Published online Nov 26, 2019. doi: 10.12998/wjcc.v7.i22.3751
Peer-review started: September 7, 2019
First decision: September 23, 2019
Revised: October 31, 2019
Accepted: November 14, 2019
Article in press: November 14, 2019
Published online: November 26, 2019
Acute ischemic stroke (AIS) is mainly caused by cerebral blood flow disorders, which further leads to ischemic brain necrosis or encephalomalacia. The role of homocysteine (Hcy) for cardiovascular disease in the development of atherosclerosis is gradually revealed.
Studies are rare and little is known about the prognostic role of Hcy in AIS .
To explore the relationship between Hcy level and prognosis in elderly patients with AIS after thrombolytic therapy with recombinant tissue plasminogen activator (rtPA).

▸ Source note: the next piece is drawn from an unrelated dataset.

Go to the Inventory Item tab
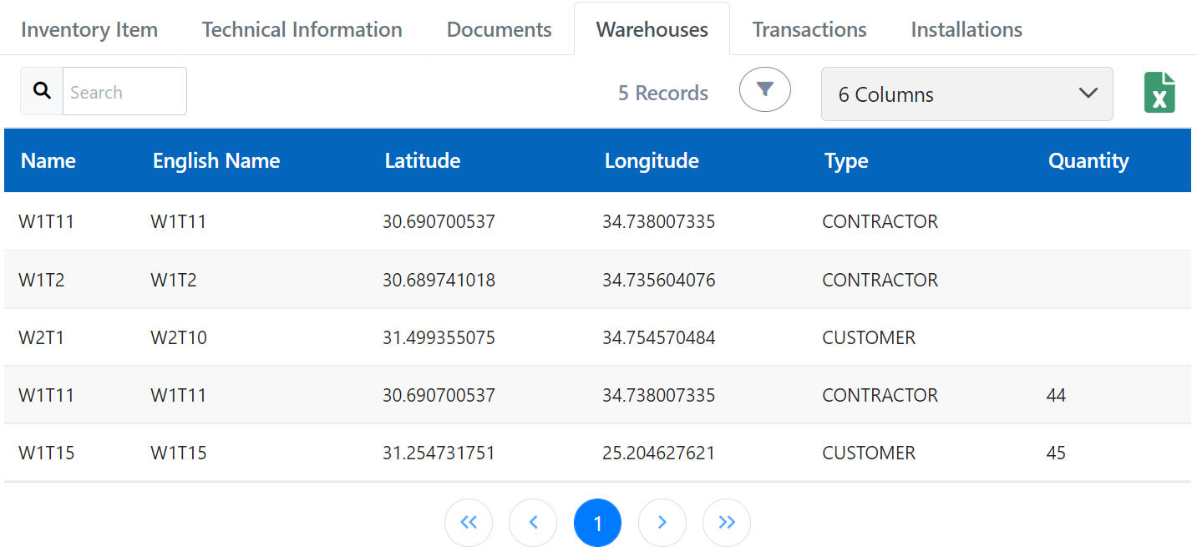Screen dimensions: 1197x552 tap(89, 28)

A total of 120 patients with AIS who underwent rtPA therapy were randomly selected. They were divided into two groups according to the level of Hcy, with 60 patients in each group. Patients with Hcy ≥ 18.54 µmol/L were included into a high-level group and those with Hcy < 18.54 µmol/L were included into a low-level group. The outcomes of the patients were analyzed after the treatment.

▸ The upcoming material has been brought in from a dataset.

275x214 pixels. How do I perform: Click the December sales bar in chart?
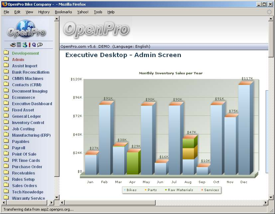tap(244, 129)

The National institute of Health Stroke Scale (NIHSS) scores were significantly higher in the high-level group than in the low-level group before and 1 h after the treatment. The Modified Rankin scale (MRS) scores were also significantly higher in the high-level group than in the low-level group before and 1 h after the treatment. NIHSS and MRS scores were positively correlated with the prognosis after thrombolytic therapy.
Hcy level is associated with the prognosis of elderly patients with AIS. After treatment with rtPA, the prognosis of patients is significantly improved.